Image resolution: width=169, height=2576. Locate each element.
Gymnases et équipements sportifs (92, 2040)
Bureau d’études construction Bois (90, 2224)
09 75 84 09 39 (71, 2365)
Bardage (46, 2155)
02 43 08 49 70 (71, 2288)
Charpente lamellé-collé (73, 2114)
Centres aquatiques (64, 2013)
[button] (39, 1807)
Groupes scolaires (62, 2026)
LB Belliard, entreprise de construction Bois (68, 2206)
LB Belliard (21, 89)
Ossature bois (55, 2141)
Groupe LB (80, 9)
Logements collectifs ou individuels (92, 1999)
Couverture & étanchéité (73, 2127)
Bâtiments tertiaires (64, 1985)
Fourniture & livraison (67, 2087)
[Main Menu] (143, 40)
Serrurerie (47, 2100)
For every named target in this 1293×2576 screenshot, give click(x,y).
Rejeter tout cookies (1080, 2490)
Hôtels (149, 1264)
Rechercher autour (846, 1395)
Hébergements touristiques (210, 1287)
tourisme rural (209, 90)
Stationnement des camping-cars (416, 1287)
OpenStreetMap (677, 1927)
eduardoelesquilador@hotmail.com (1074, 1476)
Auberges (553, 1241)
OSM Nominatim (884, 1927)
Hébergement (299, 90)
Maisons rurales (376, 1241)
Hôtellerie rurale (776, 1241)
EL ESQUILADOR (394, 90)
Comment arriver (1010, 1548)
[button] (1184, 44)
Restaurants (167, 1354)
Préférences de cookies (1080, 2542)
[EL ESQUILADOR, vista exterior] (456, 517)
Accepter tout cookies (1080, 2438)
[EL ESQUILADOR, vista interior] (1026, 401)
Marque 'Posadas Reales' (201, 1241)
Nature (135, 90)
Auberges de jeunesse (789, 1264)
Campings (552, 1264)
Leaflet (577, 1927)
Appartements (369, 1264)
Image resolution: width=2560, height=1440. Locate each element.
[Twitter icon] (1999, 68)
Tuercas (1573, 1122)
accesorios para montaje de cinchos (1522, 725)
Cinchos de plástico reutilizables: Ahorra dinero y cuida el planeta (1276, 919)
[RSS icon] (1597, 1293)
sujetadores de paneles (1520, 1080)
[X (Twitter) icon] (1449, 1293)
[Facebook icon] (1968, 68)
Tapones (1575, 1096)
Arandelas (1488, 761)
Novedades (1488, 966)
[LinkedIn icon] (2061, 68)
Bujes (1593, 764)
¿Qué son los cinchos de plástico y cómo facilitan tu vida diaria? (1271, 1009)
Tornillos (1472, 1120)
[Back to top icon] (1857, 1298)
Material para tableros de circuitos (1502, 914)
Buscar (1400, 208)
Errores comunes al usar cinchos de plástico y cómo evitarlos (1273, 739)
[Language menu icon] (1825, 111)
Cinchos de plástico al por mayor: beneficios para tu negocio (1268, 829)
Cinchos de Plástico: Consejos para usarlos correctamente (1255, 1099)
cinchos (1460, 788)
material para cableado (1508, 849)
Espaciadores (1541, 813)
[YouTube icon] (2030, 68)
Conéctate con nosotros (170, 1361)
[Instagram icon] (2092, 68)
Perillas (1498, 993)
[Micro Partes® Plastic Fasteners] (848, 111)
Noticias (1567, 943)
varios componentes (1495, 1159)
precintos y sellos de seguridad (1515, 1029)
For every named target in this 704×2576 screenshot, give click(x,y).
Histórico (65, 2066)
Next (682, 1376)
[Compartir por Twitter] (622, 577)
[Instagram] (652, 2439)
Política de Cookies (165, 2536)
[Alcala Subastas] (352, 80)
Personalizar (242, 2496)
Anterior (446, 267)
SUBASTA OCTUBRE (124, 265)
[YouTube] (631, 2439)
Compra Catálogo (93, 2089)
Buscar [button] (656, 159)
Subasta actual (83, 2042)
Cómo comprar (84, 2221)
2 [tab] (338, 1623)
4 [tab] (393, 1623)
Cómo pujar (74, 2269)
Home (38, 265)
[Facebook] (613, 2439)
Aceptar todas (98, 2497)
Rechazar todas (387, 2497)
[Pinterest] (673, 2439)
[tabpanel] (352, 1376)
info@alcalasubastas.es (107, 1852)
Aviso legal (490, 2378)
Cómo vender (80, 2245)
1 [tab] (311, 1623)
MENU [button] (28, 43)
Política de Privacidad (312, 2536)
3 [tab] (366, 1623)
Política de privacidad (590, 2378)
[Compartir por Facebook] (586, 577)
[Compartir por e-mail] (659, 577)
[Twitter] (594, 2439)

....................

§ **ACTION ITEM**:
Set down the lines above as they stand, starting with the first line and ending with the line that contains "eduardoelesquilador@hotmail.com (1074, 1476)".

§ **ANSWER BOX**:
Image resolution: width=169, height=2576. Locate each element.
Gymnases et équipements sportifs (92, 2040)
Bureau d’études construction Bois (90, 2224)
09 75 84 09 39 (71, 2365)
Bardage (46, 2155)
02 43 08 49 70 (71, 2288)
Charpente lamellé-collé (73, 2114)
Centres aquatiques (64, 2013)
[button] (39, 1807)
Groupes scolaires (62, 2026)
LB Belliard, entreprise de construction Bois (68, 2206)
LB Belliard (21, 89)
Ossature bois (55, 2141)
Groupe LB (80, 9)
Logements collectifs ou individuels (92, 1999)
Couverture & étanchéité (73, 2127)
Bâtiments tertiaires (64, 1985)
Fourniture & livraison (67, 2087)
[Main Menu] (143, 40)
Serrurerie (47, 2100)
For every named target in this 1293×2576 screenshot, give click(x,y).
Rejeter tout cookies (1080, 2490)
Hôtels (149, 1264)
Rechercher autour (846, 1395)
Hébergements touristiques (210, 1287)
tourisme rural (209, 90)
Stationnement des camping-cars (416, 1287)
OpenStreetMap (677, 1927)
eduardoelesquilador@hotmail.com (1074, 1476)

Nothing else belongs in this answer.